WARTABANJAR.COM, KAMBOJA — Suasana mencekam melanda kawasan China Town, Sihanoukville, Kamboja, pada Sabtu (4/10/2025) malam, ketika ratusan pekerja asing dari berbagai negara mengamuk dan menghancurkan markas judi daring serta pusat penipuan telepon tempat mereka bekerja.

Dalam video yang beredar luas di media sosial, terlihat kantor megah milik warga negara Tiongkok berubah menjadi medan kekacauan. Barang elektronik, meja, kursi, hingga kaca jendela tampak porak-poranda akibat amukan para pekerja.

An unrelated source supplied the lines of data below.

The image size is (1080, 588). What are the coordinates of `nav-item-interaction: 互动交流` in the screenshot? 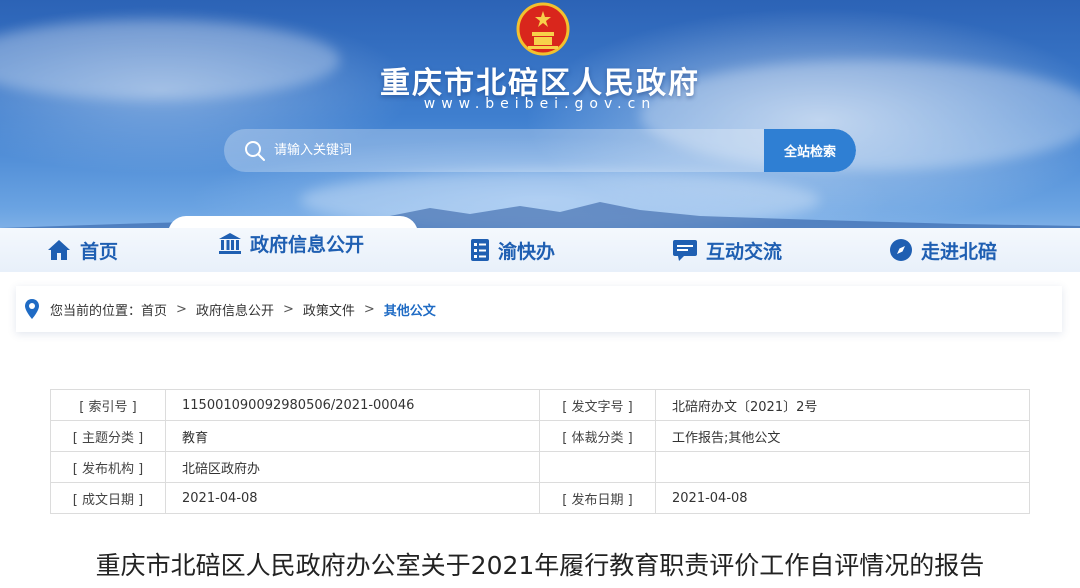 It's located at (727, 250).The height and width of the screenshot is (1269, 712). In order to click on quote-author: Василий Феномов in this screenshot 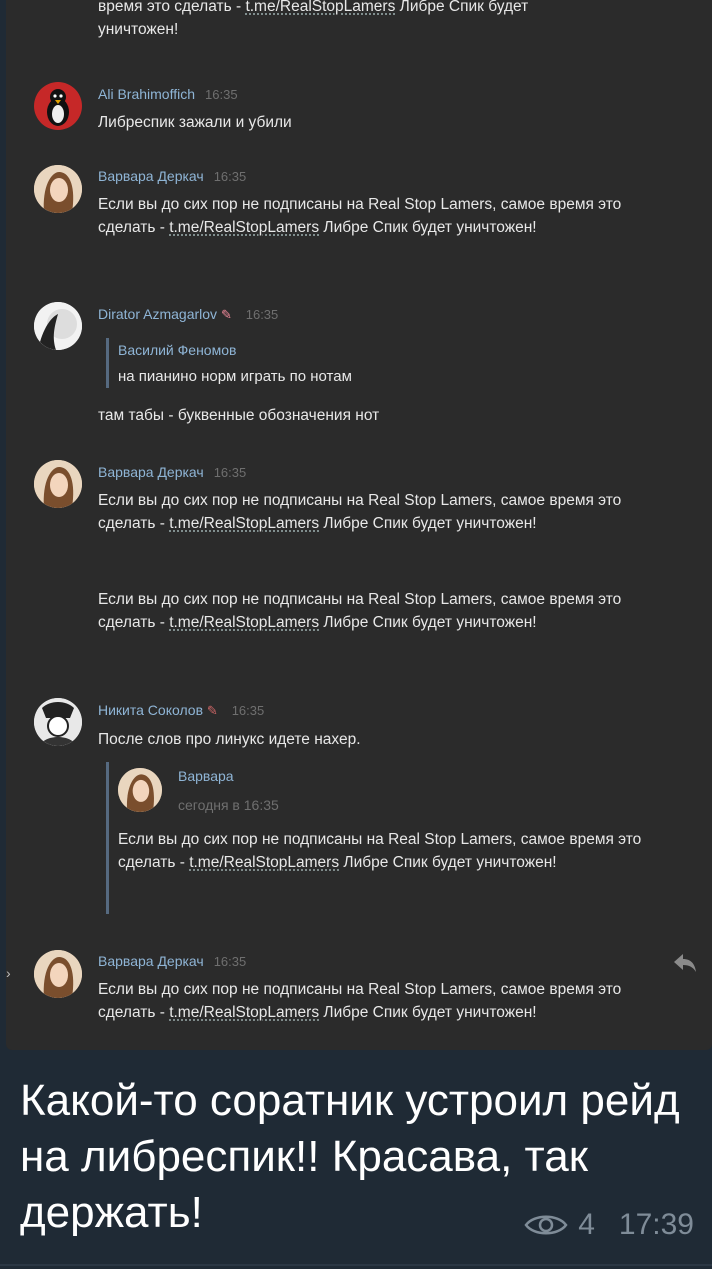, I will do `click(177, 350)`.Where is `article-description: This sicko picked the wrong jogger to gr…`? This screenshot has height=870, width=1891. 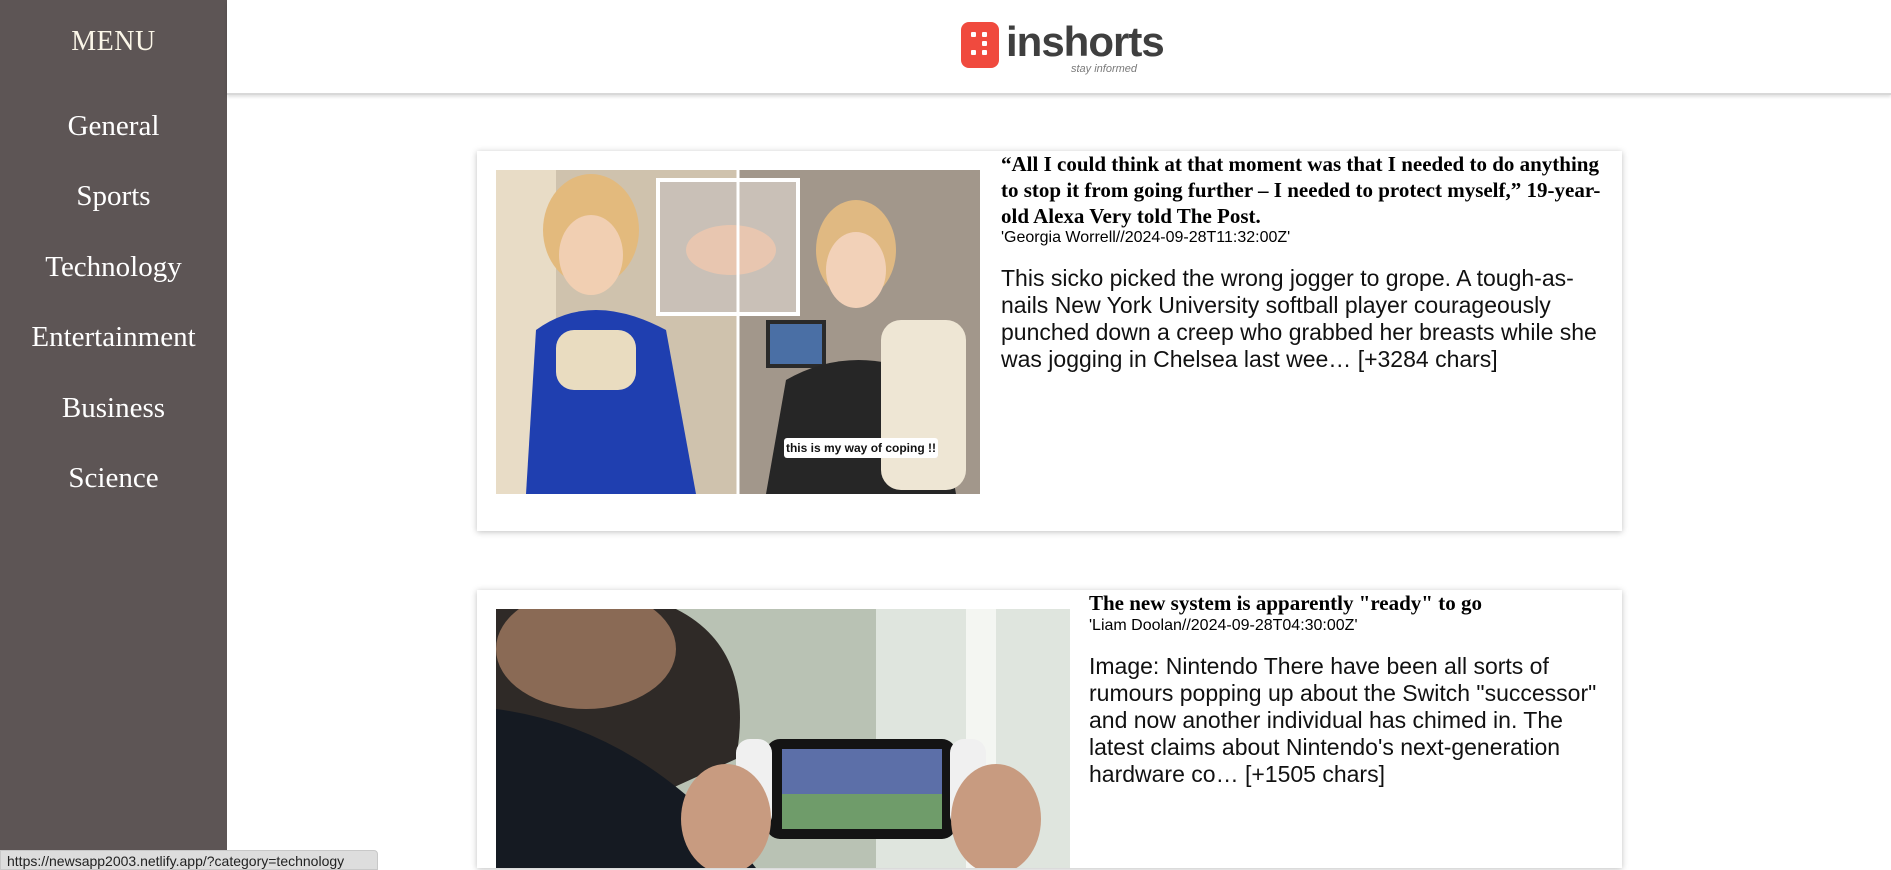
article-description: This sicko picked the wrong jogger to gr… is located at coordinates (1299, 318). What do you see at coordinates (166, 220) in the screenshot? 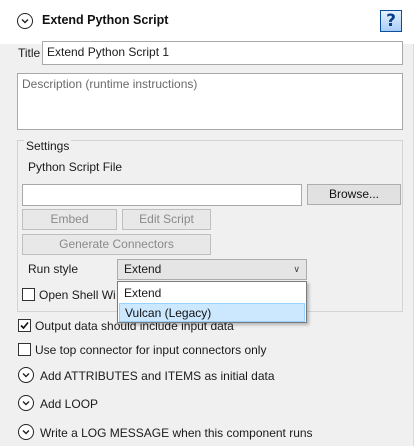
I see `edit-script-button: Edit Script` at bounding box center [166, 220].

Menurut laporan sejumlah media lokal, kerusuhan dipicu oleh perlakuan tidak adil terhadap karyawan asal Pakistan dan Bangladesh. Mereka memprotes larangan menjalankan aktivitas keagamaan di dalam gedung, disertai keterlambatan pembayaran gaji yang sudah berlarut-larut.

BACA JUGA:VIRAL! Pria di OKI Tewas Ditembak Teman Sendiri Saat Boncengi Istri, Aksi Sadis Terekam CCTV!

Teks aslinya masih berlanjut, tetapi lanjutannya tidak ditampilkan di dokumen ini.